I'm trying to return the running median for a series of streaming numbers. To do that I use a max-heap (which stores the values on the lower half of the series) and a min-heap (which stores the values on the higher half of the series).

In particular I'm using the Python (2.0) built-in min-heap data structure from the heapq module (https://docs.python.org/2/library/heapq.html). To build the max-heap instead I simply use the negative of the numbers I need to push into my heap.

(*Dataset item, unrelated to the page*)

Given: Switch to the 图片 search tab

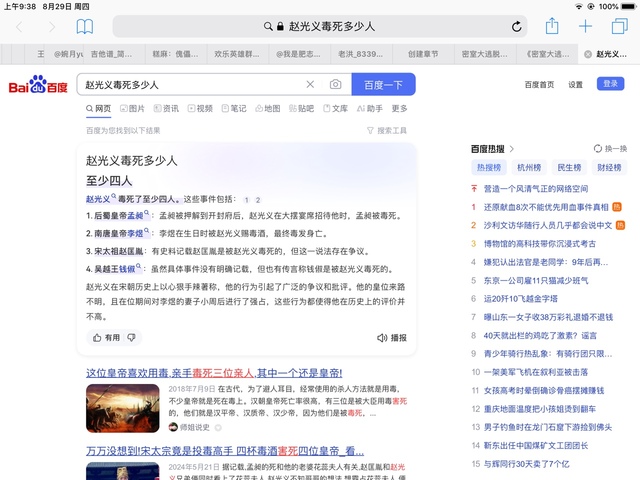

My Python code is the following:

import heapq

maxh = []
minh = []
vals=[1,2,3,4,5,6,7,8,9,10]
for val in vals:

    # Initialize the data-structure and insert/push the 1st streaming value
    if not maxh and not minh:
        heapq.heappush(maxh,-val)
        print float(val)
    elif maxh:

        # Insert/push the other streaming values
        if val>-maxh[0]:
            heapq.heappush(minh,val)
        elif val<-maxh[0]:
            heapq.heappush(maxh,-val)

        # Calculate the median
        if len(maxh)==len(minh):
            print float(-maxh[0]+minh[0])/2
        elif len(maxh)==len(minh)+1:
            print float(-maxh[0])
        elif len(minh)==len(maxh)+1:
            print float(minh[0])

        # If min-heap and max-heap grow unbalanced we rebalance them by
        # removing/popping one element from a heap and inserting/pushing
        # it into the other heap, then we calculate the median
        elif len(minh)==len(maxh)+2:
            heapq.heappush(maxh,-heapq.heappop(minh))
            print float(-maxh[0]+minh[0])/2
        elif len(maxh)==len(minh)+2:
            heapq.heappush(minh,-heapq.heappop(maxh))
            print float(-maxh[0]+minh[0])/2

Below is the full list of test cases I've built to check my code:

vals=[1,2,3,4,5,6,7,8,9,10] # positive numbers, increasing series
vals=[10,9,8,7,6,5,4,3,2,1] # positive numbers, decreasing series
vals=[10,9,11,8,12,7,13,6,14,5] # positive numbers, jumping series (keeping
                                # heaps balanced)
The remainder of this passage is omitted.